10.9.1885 – 5.3.1923
I cannot imagine living without work — like so many do! — particularly among the so-called high aristocracy! I think I despise them for living so unnaturally.
Dora Pejačević was a noblewoman, born in 1885 in Budapest, to parents Lilla Vay de Vaya, Hungarian baroness, and Teodor Pejačević, Croatian count and politician. Although her family was highly prominent in the Našice area, Dora stood out among her peers in many ways. She was the first Croatian woman composer whose work had been recognized internationally.
She inherited her musical talent from her mother, a multitalented singer, piano player and painter. Dora started learning music at a young age. Although she didn’t receive a systematic musical training, she was tutored in Našice, Zagreb, Dresden and Munich. Her life was shaped by traveling around Europe and associating with numerous luminaries from the artistic and intellectual circles of the time. She often spent time in Vienna, Prague and Budapest, and her travels took her as far as Egypt.
However, she always kept returning to her family’s estate in Našice, which consisted of a larger castle built in 1812, and a smaller newer one used by the family of Dora’s brother Markus. The castles shared an English garden, complete with an artificial lake with an island and a wooden pavilion. The serenity was conducive to the introverted composer’s creativity.
She started composing short pieces for the piano and violin at the early age of twelve. Her body of work contains 57 registered pieces spanning almost all forms of music, with the exception of the opera. Most of her remaining works are kept in the Croatian Music Institute, while the rest is in the National and University Library of Zagreb Music Collection.
Pejačević wrote music for the voice and the piano, composing the first Croatian piano concerto and modern symphony. She also wrote orchestral music, concerto fantasies, as well as chamber music. Her works have been admired and performed by world-famous musicians all over Europe.
She also harbored an interest in literature and philosophy, and read authors such as L. Feuerbach, M. Bakunin and R. Luxemburg. Her intellectual interests led some of her contemporaries to dub her a socialist. Her experience of World War I also differed from that of other members of her class; for example, she was active in nursing the wounded soldiers of World War I in Našice.
In the final years of her life, Dora became increasingly reclusive and stopped traveling. In the fall of 1921, she married Ottomar von Lumbe, an Austrian officer and brother of her friend Rosa. After the wedding, the couple relocated to Munich.
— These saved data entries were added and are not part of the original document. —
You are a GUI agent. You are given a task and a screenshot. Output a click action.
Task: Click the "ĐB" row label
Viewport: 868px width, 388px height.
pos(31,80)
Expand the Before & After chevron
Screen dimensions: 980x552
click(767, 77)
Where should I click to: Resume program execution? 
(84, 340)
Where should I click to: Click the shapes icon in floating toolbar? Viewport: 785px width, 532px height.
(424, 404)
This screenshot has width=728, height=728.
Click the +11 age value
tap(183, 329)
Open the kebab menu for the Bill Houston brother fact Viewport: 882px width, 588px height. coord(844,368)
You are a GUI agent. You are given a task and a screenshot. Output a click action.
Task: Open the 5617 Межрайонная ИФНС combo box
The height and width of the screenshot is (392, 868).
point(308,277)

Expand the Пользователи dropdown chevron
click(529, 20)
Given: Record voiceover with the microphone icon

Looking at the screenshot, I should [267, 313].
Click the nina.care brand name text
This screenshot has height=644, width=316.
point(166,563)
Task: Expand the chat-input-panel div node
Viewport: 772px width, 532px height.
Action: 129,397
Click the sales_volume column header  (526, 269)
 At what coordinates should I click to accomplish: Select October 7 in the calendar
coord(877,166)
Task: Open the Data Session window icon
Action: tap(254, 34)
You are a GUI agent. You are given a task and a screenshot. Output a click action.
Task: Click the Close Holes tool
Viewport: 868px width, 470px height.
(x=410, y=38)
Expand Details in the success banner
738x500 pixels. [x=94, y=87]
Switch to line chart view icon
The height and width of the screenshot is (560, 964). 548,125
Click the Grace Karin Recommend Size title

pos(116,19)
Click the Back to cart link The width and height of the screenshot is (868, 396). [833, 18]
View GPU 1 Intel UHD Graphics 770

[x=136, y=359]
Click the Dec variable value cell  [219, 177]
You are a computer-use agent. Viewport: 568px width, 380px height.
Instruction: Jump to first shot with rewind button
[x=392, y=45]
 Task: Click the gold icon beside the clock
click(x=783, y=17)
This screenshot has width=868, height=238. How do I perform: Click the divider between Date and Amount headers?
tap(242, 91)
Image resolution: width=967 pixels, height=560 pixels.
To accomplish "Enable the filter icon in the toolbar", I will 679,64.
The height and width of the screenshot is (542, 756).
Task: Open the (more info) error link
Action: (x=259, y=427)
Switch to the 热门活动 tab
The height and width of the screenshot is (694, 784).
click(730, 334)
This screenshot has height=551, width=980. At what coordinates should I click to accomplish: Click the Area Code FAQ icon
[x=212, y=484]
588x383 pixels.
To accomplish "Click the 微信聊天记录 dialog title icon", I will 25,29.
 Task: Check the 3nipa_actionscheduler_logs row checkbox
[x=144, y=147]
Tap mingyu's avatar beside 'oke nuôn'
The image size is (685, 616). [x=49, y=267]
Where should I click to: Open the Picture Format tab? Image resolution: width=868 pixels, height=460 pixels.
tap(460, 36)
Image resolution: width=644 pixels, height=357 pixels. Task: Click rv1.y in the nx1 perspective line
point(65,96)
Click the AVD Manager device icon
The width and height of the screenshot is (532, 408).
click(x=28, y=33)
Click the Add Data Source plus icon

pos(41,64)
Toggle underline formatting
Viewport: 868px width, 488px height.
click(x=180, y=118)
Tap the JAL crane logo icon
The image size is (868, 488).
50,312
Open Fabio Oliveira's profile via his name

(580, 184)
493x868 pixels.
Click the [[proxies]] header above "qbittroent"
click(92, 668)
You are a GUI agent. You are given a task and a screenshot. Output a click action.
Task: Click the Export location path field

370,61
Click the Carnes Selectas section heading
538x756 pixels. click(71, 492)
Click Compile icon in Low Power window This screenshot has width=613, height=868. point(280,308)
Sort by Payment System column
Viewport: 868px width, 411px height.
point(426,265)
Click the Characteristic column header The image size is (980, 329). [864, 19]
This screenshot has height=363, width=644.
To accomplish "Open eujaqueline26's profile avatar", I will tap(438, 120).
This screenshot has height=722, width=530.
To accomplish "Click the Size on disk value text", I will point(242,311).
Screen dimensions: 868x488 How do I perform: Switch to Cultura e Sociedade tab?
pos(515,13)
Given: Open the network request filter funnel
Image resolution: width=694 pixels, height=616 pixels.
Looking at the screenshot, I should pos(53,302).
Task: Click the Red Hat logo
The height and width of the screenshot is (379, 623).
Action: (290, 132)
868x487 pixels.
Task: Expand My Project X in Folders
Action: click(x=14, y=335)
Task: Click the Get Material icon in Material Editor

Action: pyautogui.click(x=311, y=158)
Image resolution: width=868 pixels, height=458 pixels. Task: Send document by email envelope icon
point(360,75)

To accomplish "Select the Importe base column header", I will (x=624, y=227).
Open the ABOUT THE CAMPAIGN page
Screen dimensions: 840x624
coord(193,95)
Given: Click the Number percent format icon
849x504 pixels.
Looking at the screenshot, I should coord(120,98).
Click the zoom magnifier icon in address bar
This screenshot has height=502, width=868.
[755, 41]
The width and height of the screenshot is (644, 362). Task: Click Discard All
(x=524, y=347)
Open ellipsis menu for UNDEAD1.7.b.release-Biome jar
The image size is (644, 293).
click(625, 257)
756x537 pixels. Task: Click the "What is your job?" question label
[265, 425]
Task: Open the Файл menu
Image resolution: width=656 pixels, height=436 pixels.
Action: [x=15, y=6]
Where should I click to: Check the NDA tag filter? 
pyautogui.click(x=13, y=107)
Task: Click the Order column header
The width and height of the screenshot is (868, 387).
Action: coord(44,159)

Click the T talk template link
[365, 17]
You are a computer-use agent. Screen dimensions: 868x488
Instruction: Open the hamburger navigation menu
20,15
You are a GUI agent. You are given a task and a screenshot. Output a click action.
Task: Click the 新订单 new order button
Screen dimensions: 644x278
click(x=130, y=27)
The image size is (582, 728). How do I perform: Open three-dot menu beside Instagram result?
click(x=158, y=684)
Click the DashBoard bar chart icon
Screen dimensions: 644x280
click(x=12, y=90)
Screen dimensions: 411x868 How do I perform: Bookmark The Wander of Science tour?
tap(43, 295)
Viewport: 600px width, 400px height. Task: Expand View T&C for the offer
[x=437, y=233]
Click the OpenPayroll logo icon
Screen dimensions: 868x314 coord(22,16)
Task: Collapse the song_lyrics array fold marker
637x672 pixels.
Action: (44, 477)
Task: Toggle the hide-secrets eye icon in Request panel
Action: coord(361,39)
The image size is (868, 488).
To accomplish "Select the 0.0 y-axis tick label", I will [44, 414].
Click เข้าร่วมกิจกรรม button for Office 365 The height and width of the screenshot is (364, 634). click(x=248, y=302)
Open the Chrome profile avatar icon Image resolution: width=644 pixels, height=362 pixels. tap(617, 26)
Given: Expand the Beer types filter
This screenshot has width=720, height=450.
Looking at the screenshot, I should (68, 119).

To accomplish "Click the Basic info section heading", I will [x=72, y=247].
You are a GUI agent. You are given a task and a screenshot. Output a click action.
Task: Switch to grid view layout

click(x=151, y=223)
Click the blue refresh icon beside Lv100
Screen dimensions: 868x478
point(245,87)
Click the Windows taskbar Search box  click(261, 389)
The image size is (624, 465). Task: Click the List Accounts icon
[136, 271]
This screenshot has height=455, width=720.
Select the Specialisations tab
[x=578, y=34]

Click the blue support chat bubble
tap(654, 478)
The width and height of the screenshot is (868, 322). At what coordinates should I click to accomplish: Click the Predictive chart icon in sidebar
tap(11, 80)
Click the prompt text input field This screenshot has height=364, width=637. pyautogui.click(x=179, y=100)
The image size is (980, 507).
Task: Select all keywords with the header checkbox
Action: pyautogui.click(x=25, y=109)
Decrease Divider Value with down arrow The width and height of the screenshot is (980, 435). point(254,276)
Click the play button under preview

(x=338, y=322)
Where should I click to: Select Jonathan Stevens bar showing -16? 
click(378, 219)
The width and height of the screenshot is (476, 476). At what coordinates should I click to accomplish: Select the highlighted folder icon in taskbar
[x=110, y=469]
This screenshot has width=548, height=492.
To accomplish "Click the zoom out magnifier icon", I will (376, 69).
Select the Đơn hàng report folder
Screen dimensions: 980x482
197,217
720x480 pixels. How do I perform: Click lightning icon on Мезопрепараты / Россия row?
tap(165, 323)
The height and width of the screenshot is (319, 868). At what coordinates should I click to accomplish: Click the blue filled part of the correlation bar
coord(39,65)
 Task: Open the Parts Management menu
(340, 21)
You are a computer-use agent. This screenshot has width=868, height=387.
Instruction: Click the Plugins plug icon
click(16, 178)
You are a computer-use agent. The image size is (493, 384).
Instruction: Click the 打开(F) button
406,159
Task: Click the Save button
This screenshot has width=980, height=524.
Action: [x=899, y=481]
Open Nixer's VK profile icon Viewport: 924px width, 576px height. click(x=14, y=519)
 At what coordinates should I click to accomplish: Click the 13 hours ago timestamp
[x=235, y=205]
A year later, only a few months after giving birth to her only child, Dora wrote a farewell letter to her husband, anticipating her own death. She passed away at a women’s clinic in Munich in March 1923 from kidney failure.
She was buried in Našice, but requested not to be buried in the family tomb. As for her funeral, she asked that, instead of buying flowers, people donate money to the families of poor musicians.
The first monograph about her was published by music theorist Koraljka Kos in 1982. Three years later, in 1985, the first edition of the cultural manifestation called the Dora Pejačević Memorial was held on the centennial of her birth. The renowned Kontesa Dora Music School was founded the same year. In 1993, there was a feature film made about her life starring Alma Prica. The Croatian Eurovision contest is also named after her.
Našice Heritage Museum / Pejačević Castle, Franjo Tuđman Square 5, Našice
The Dora Pejačević Memorial Room in the Našice Heritage Museum was opened in 1985. It holds numerous exhibits related to the composer's life, including furniture pieces, family photographs and documents, sheet music, concert memorabilia, and a few preserved objects that belong to the family. Of those, the piano and the marble bust entitled Sorrow (1906) which used to stand in her bedroom are particularly valuable. Near the castle, there is also a bust of Dora Pejačević, made by the sculptor Dragutin Šantek in 1985. A nearby street also bears Dora’s name.